Records for finding items on the screen:
———

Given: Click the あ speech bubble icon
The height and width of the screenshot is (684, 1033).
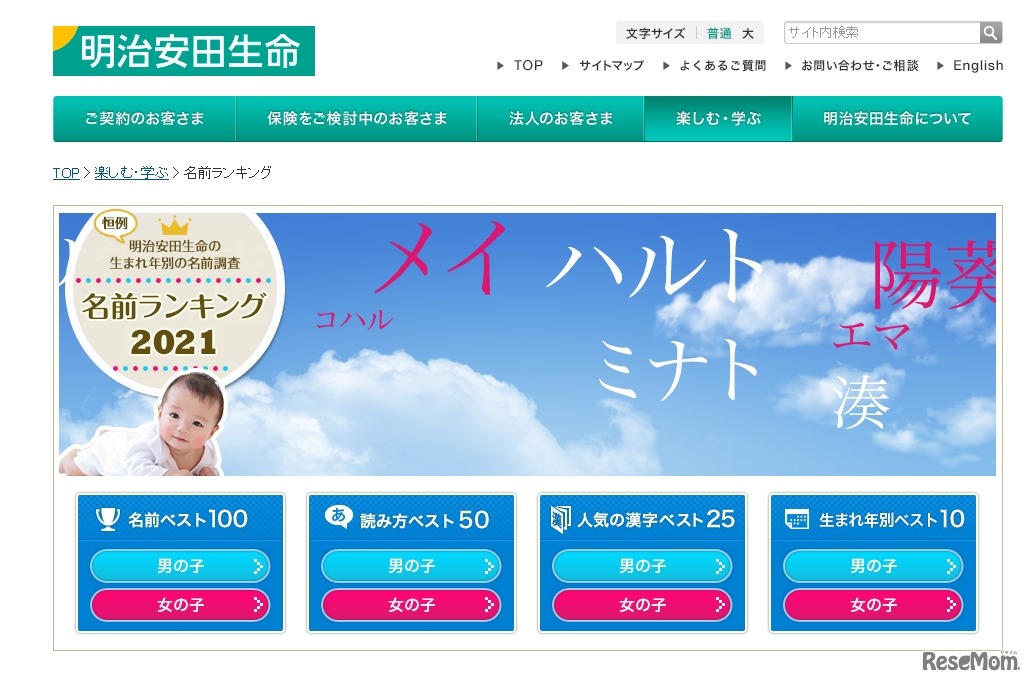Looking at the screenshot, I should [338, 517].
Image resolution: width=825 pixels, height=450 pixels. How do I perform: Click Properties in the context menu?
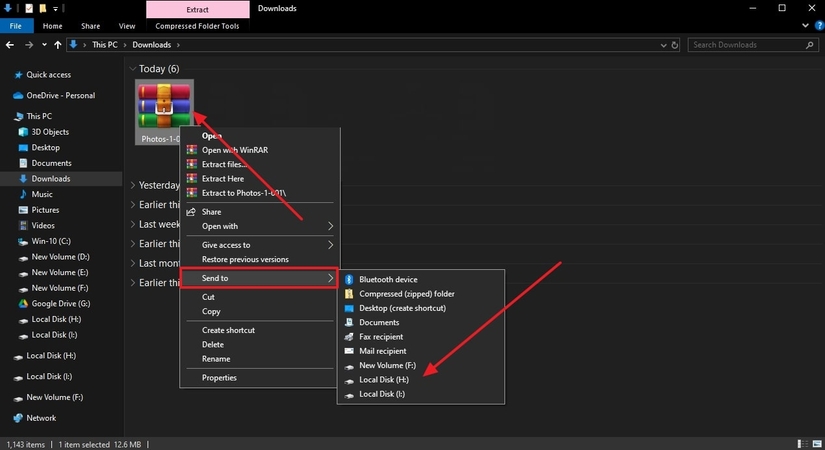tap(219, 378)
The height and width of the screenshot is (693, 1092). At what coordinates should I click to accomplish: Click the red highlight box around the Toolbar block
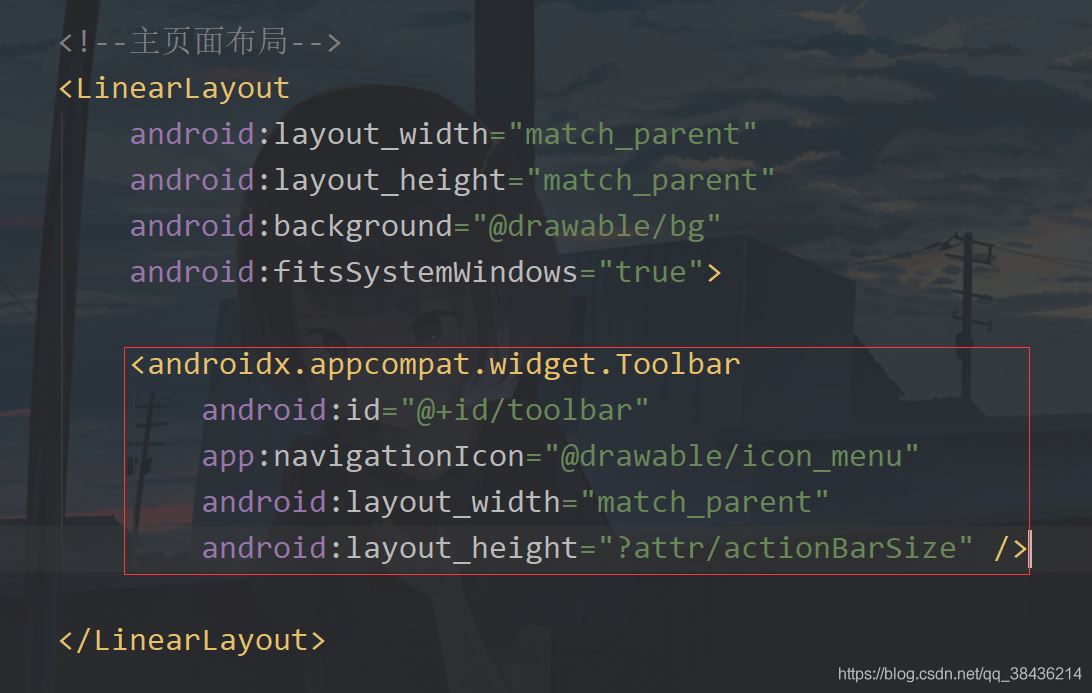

———

- JOB:
Give back every row above word for word, leaving out the pictures.

- FULL ANSWER:
Given: Click the あ speech bubble icon
The height and width of the screenshot is (684, 1033).
Looking at the screenshot, I should [338, 517].
Image resolution: width=825 pixels, height=450 pixels. How do I perform: Click Properties in the context menu?
tap(219, 378)
The height and width of the screenshot is (693, 1092). At what coordinates should I click to accomplish: Click the red highlight box around the Toolbar block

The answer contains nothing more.